Sur le vif

5 000 clandestins tunisiens en cinq jours en Italie, la crise diplomatique assurée

Rédigé par La Rédaction | Lundi 14 Février 2011 à 14:39



Entre Tunis et Rome, rien ne va plus. En quelques jours, ce ne sont pas moins de 5 000 Tunisiens qui ont débarqué clandestinement sur l’île italienne de Lampedusa, à 138 km des côtes tunisiennes. Un mois après la chute de Ben Ali le 14 janvier, la situation économique est loin d'être revenue à la normale et les frontières sont devenues de véritables passoires. Les candidats tunisiens à l’exode sont plus nombreux à tenter l’aventure vers l’Europe.

L’Italie, qui a décrété dimanche 13 février l’état d’urgence humanitaire, a réclamé de l’aide et une intervention rapide à l’Union européenne, accusée de ne rien faire par le ministre italien de l'Intérieur, Roberto Maroni. Pour combattre l’immigration clandestine, ce dernier a même proposé aux autorités tunisiennes d’envoyer des policiers, provoquant la colère de Tunis.
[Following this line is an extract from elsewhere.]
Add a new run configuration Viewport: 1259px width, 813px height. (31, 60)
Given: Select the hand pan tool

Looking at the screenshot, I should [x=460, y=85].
« L'intention du gouvernement italien est d'offrir une aide à la police tunisienne en envoyant nos forces qui sont en mesure de contrôler les côtes, seule manière d'empêcher les départs d'immigrés clandestins. Aujourd'hui, il n'y a plus un système de sécurité en Tunisie et nous sommes disposés à donner un coup de main, à fournir des moyens, des vedettes, des 4X4 », a indiqué le ministre lundi 14 février.

Une offre que la Tunisie a rejeté, qui refuse « toute ingérence dans ses affaires intérieures », tout en se disant « prête à coopérer » avec les autres pays pour enrayer l'exode vers l'Europe de clandestins tunisiens. En parallèle, elle a lancé ce lundi une grande campagne publicitaire pour faire revenir les touristes français. « Enfin libre de bronzer » est d'ailleurs l'un des slogans phare de cette campagne.

De son côté, Eric Besson, ministre de l'Industrie, a prévenu qu'il n'y aurait pas de « tolérance pour l'immigration clandestine ». Il a notamment déconseillé aux clandestins de traverser la Méditerranée : « Ne faites pas cela. Ne le faites pas parce que vous mettez votre vie en danger et ne le faites pas parce que l'entrée en Europe, contrairement à ce que vous pensez, n'est pas automatique », a-t-il déclaré. Sa casquette d'ancien ministre de l’Immigration doit sans doute lui manquer.